An HSM is a single chip device with non-volatile memory storage and a processing unit internal to the IC package. It runs a program that provides an external interface and communication protocol to its non-volatile memory via I2C and/or SPI to a host MCU (Micro-Controller Unit) running the user application. The HSM's non volatile memory is where the host MCU's secrets can be kept safely. In theory.
Secrets include things like private symmetric encryption/decryption keys, asymmetric signing/authentication keys, cipher metadata like nonces, IVs, and counters that can never be repeated. Any of these things may be required by an application - let's say your application.
Now the standard recommended best practice for securing your secrets goes something like this.

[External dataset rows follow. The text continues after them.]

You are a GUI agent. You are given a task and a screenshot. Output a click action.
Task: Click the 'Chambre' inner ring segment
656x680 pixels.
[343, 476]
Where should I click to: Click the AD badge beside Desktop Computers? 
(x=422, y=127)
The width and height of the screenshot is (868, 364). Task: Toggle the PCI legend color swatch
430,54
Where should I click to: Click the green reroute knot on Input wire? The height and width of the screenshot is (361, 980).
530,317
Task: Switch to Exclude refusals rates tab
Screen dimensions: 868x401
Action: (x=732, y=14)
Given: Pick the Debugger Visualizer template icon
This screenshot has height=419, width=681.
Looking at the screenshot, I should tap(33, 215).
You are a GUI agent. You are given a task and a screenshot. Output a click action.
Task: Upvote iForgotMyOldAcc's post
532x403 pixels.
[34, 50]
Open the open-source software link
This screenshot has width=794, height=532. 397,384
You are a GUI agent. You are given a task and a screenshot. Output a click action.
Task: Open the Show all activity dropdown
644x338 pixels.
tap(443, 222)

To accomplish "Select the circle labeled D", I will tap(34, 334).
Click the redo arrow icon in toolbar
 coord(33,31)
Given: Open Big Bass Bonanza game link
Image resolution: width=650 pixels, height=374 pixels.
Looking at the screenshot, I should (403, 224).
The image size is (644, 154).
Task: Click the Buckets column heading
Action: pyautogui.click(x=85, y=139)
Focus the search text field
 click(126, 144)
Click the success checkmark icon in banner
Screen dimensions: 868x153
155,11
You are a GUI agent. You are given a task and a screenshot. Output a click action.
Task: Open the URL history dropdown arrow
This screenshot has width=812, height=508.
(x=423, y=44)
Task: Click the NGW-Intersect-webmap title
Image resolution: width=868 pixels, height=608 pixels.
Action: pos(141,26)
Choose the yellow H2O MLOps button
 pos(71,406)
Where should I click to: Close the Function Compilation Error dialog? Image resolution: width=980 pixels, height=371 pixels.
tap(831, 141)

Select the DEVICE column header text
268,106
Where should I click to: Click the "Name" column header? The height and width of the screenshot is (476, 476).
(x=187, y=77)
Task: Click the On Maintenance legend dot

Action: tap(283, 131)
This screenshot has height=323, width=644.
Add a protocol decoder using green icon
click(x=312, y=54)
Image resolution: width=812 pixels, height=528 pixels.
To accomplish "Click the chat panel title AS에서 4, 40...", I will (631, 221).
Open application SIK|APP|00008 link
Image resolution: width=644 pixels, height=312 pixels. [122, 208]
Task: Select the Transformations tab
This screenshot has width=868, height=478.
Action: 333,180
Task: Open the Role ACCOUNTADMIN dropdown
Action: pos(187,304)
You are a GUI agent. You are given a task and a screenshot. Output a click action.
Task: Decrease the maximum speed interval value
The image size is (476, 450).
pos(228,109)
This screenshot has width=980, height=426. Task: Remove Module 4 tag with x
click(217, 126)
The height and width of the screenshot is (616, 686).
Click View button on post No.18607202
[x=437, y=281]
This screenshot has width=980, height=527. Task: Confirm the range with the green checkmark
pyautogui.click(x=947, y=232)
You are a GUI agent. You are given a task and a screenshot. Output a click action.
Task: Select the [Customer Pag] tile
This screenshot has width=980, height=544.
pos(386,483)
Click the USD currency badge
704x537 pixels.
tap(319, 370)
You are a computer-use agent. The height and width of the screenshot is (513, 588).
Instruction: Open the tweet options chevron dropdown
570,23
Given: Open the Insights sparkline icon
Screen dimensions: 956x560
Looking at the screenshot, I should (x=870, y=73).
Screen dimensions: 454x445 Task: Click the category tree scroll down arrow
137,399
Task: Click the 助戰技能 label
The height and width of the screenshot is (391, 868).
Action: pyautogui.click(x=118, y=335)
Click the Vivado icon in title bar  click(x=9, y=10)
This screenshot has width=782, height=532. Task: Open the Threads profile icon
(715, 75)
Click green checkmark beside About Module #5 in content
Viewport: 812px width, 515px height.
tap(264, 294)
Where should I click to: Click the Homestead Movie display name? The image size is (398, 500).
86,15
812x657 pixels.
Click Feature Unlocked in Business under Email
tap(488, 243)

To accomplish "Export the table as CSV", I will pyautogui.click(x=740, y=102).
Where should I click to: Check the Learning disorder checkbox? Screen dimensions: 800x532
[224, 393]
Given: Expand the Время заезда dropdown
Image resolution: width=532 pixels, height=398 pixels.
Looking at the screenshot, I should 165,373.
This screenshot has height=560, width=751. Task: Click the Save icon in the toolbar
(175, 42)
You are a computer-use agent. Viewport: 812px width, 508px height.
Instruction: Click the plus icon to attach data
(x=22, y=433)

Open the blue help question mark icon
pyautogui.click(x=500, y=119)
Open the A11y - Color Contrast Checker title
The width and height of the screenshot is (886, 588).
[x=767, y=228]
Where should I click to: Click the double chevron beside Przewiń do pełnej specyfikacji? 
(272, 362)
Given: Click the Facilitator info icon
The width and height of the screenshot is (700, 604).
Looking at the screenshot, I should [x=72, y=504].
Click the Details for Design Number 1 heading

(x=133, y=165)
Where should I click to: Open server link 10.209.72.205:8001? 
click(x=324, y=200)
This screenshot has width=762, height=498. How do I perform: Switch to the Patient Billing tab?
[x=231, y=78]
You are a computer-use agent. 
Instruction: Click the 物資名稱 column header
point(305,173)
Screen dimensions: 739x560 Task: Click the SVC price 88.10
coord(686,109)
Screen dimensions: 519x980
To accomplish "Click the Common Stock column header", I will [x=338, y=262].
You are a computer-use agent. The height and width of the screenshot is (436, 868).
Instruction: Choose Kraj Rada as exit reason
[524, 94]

If your secrets are stored on non-volatile memory inside your MCU's IC package, i.e. in internal flash, you can easily protect it from most individuals and organizations by simply disabling local (e.g. device-in-hand) communication to the device through its debug port (JTAG). With STM32 MCU's this is done by enabling ReaD out Protection (RDP) level 2. With JTAG permanently disabled, there is no way that most people, including yourself, can access the content of the internal flash - period. Also let's say your application is a pretty run-of-the-mill embedded system that doesn't offer a user accessible shell with the ability to read memory or execute stuff. Most MCU projects don't have anywhere near this capability so let's assume your application is not an attack vector.
Now I said most people cannot access flash content with JTAG disabled. There are organizations in non-descript office complexes with salaried employees that can access the memory. When these secret extraction projects comes across the desks of the 'extraction team', your device first stops with the hardware engineer. He or she physically disassembles the IC - known as decapping, exposing the silicon die(s) inside to direct probing. With highly specialized equipment, the engineer can read out the flash memory directly, completely bypassing the JTAG port. Once this process is complete, the extracted memory contents containing your firmware application as well as any stored secrets is thrown over the wall to the software engineer in the next cubicle. The software engineer, possibly using custom tools he or she wrote, will execute any applications in simulated environments, examine memory and function calls, and in fairly short order (maybe two or three days including lunch, coffee breaks and that afternoon yoga session) have the secrets fully extracted and delivered to the project manager.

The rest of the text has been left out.